由以上結果可以看出，不同的提取方法和不同的萃取部位均會對檳榔的清除DPPH自由基的能力產生不同程度的影響。新鮮檳榔在被加工成食用檳榔的過程中需要經過多個加工環節，而殺青、發籽等工藝的高溫和浸泡的工藝條件對檳榔籽中的抗氧化成分造成了流失或分解，從而使PSE的抗氧化作用相對減弱。

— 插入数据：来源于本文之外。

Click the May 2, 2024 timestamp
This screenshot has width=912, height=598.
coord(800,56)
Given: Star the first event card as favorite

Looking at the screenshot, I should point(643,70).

2.2.2 對ABTS+自由基的清除作用 由圖2可以看出，在實驗濃度范圍內，PSE對ABTS+自由基的清除能力與濃度呈正相關，即隨著濃度的增加而增強。從總體上看，在任何一個相同濃度下，陽性對照VC的清除能力均強于PSE。當濃度范圍是0～200 μg/mL時，PSE對ABTS+自由基清除率均隨濃度的增大而急劇增大，隨后再增加濃度，清除率幾乎不變，當濃度是600 μg/mL時，PSE對ABTS+自由基的清除能力幾乎達到100%。PSE的ABTS+自由基清除能力（IC50值為（150.10±11.57） μg/mL）弱于陽性對照組VC（IC50值為（64.12±2.55） μg/mL），約是VC的二分之一，且具有顯著性差異（P＜0.05）。

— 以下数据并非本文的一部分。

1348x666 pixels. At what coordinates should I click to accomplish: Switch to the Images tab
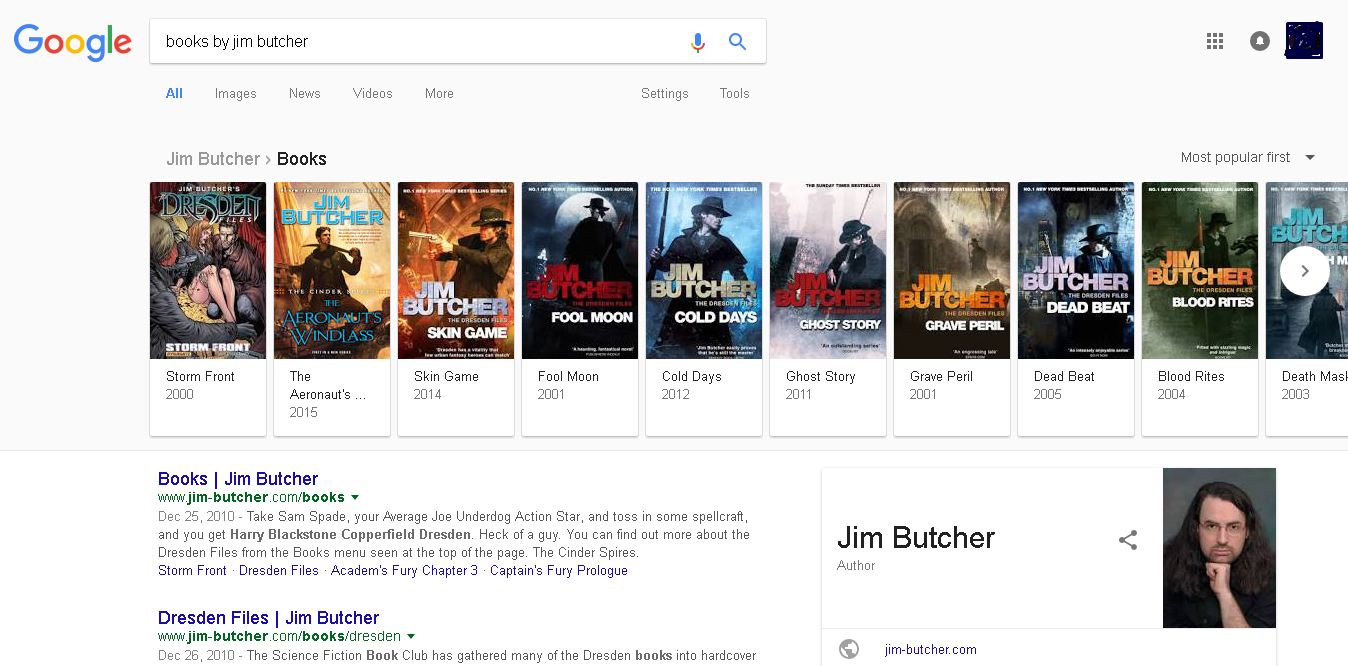click(x=235, y=93)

圖 2 PSE和VC對ABTS+自由基的清除能力Fig.2 Ability to scavenge ABTS+ radicals of PSE and VC

Lin等[37]對產于海南檳榔果的種子清除ABTS+自由基能力進行了研究，當濃度為100 μg/mL時，PSE對ABTS+自由基的清除率為42.20%。本實驗結果表明，當提取物濃度為100 μg/mL時，對ABTS+自由基的清除率為45.27%，與本實驗PSE對ABTS+自由基的清除能力差異不大。由此可見，加工后的檳榔籽與鮮果的檳榔籽相比，對ABTS+自由基的清除能力幾乎沒有減弱。而且，加工后的檳榔籽對ABTS+自由基的清除能力（IC50值為（150.10±11.57） μg/mL）相比于對DPPH自由基的清除能力（IC50值為310.10 μg/mL）較強。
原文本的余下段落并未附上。